Alas, the 25th A lacks a military Section 8 provision even though the president is C-in-C.

Shag from Brookline said...

I was discharged from the U.S. Army in the Spring of 1957, honorably. I understand that the Section 8 discharge back then is no longer in effect, with more detailed military regulations enacted addressing being unfit for military duty, including mental and other disorders. Over the years, Section 8 had became sort of a punch line pejorative in referring to a non-military person. While the president is C-in-C, those regulations do not apply to him in that capacity.

Joe said...

Calling Max Klinger ...

"The Atlantic" article was interesting.

Basically, yes, it turns on a political question, but the meaning of the terms remains important. Again, we sometimes are too court focused. State and federal legislators and executive officials (down to postal employees and notaries!) are required to swear/affirm to uphold the Constitution, and questions that are likely not to be subject to court review require faithful application.

Also, I gather many here are not strict construction originalists.
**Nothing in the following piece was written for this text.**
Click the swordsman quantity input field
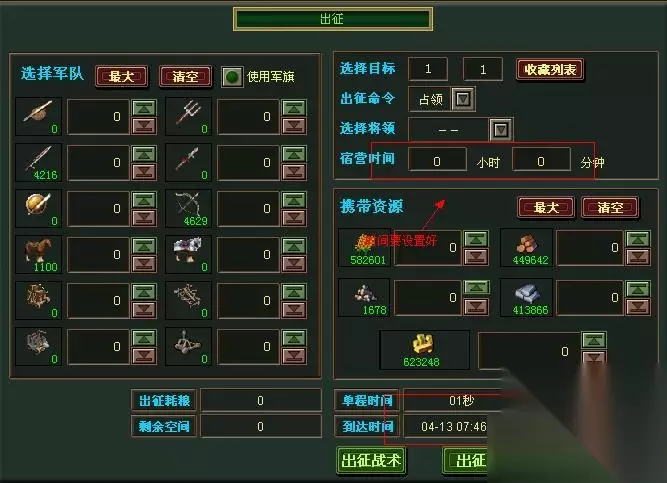The image size is (667, 483). 98,163
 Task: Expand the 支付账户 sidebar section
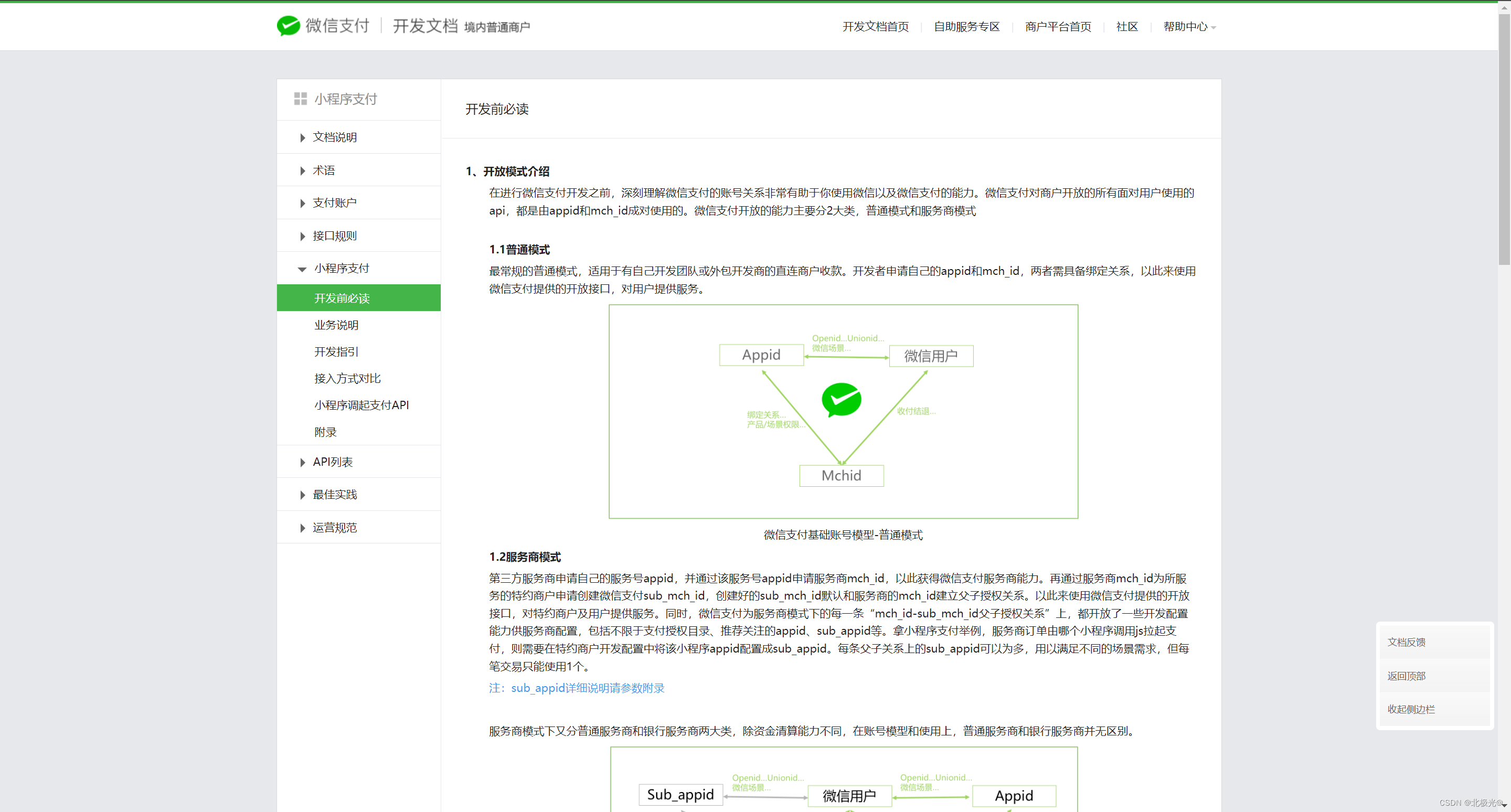click(302, 203)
The text is open-ended and can applied as the times demand. Surely a provision never applied (see also the Emolument Clauses, at least as to court review) is not "settled"!

Shag from Brookline said...

Today's NYTimes has an interesting Editorial on the subject of this post: Forget about the 25th A; vote in 2018. Of course that vote in 2018 may be impacted by SCOTUS decisions on the Ohio voting rolls case and gerrymander cases.